Opinião

Não passarás!

Há coisas que se dizem para provocar. Outras, para testar os limites. E há aquelas que, mesmo embrulhadas em supostas metáforas, denunciam exatamente o que se quer: mandar calar, governar com autoritarismo, refazer o País à imagem de quem o quer dominar.

Falar em “três Salazares” não é apenas falta de noção. É falta de memória. E, pior do que isso, é desrespeito. Pelos que sofreram e pelos que resistiram para que hoje todos possam falar — até os que dizem disparates.

Falar em um Salazar que seja é desrespeitar a história e aqueles que a viveram por dentro, sem escolha. Os que foram obrigados a ir para a guerra. Os que morreram em nome de uma pátria que não os ouvia.

Invocar “três Salazares” como solução para o país atual é cuspir na memória também dos antigos combatentes. Dos que perderam a juventude no mato, muitos sem perceberem porquê. Dos que ainda hoje carregam o peso de uma guerra que o regime dizia ser por “orgulho nacional”, mas que foi, na verdade, uma teimosia fascista sem lógica nem dignidade.

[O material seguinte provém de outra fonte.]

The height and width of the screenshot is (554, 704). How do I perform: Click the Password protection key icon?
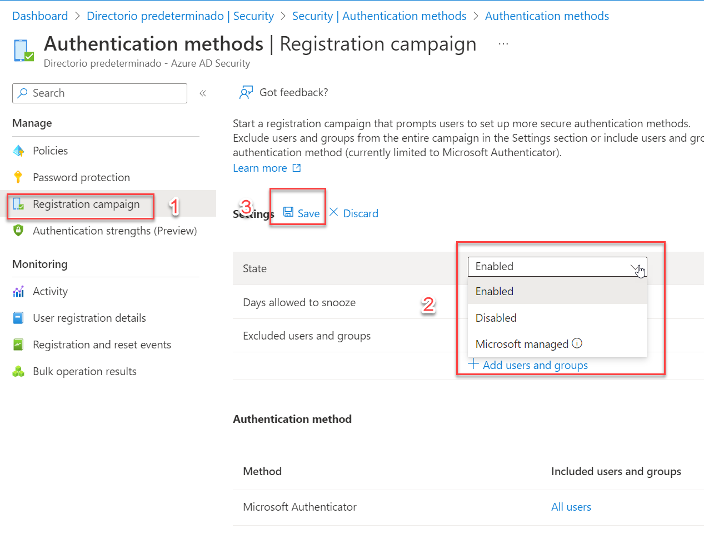click(19, 177)
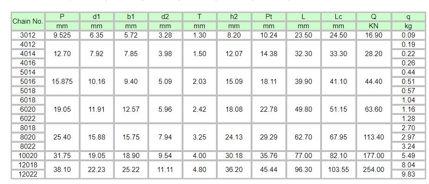The width and height of the screenshot is (429, 184).
Task: Click the d1 column header
Action: [96, 17]
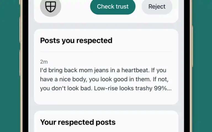Tap the 2m timestamp on the post
Screen dimensions: 212x132
click(x=44, y=62)
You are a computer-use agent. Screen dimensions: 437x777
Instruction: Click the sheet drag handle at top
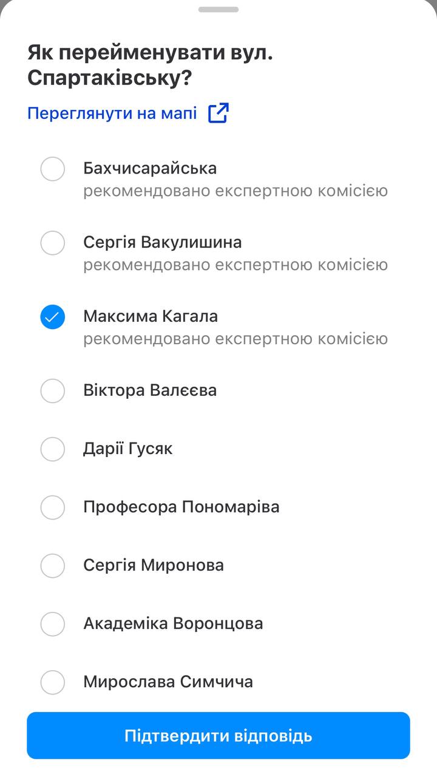pyautogui.click(x=219, y=10)
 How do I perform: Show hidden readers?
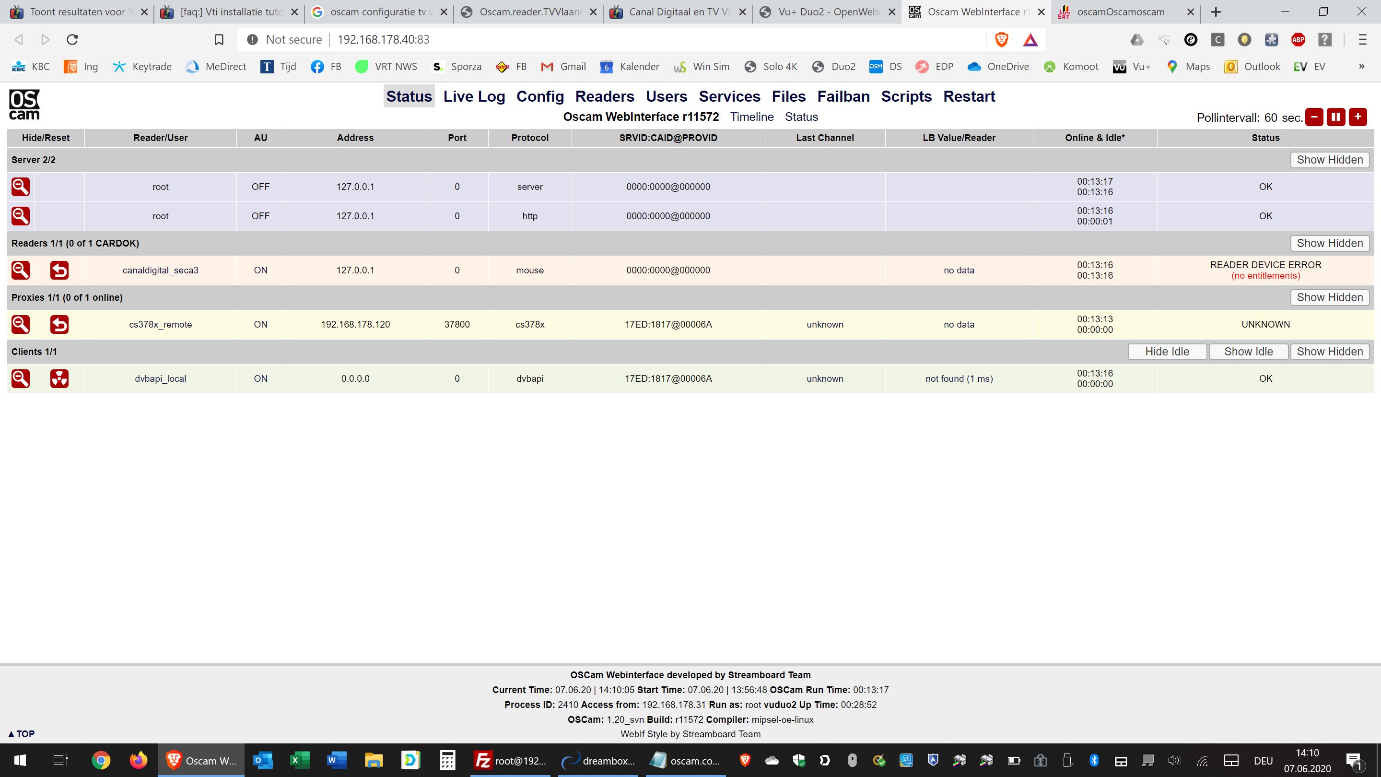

Há quem brinque com a história porque nunca a viveu. Porque nunca foi preso por pensar diferente. Porque nunca precisou de fugir. O Tarrafal não foi uma piada. E essas referências revelam muito mais sobre quem fala do que sobre o país atual.

Caro ouvinte, é nestas alturas que a democracia exige mais de nós: que não normalizemos o que é perigoso. Que não relativizemos o que é grave. E que saibamos dizer, com firmeza: não passarás!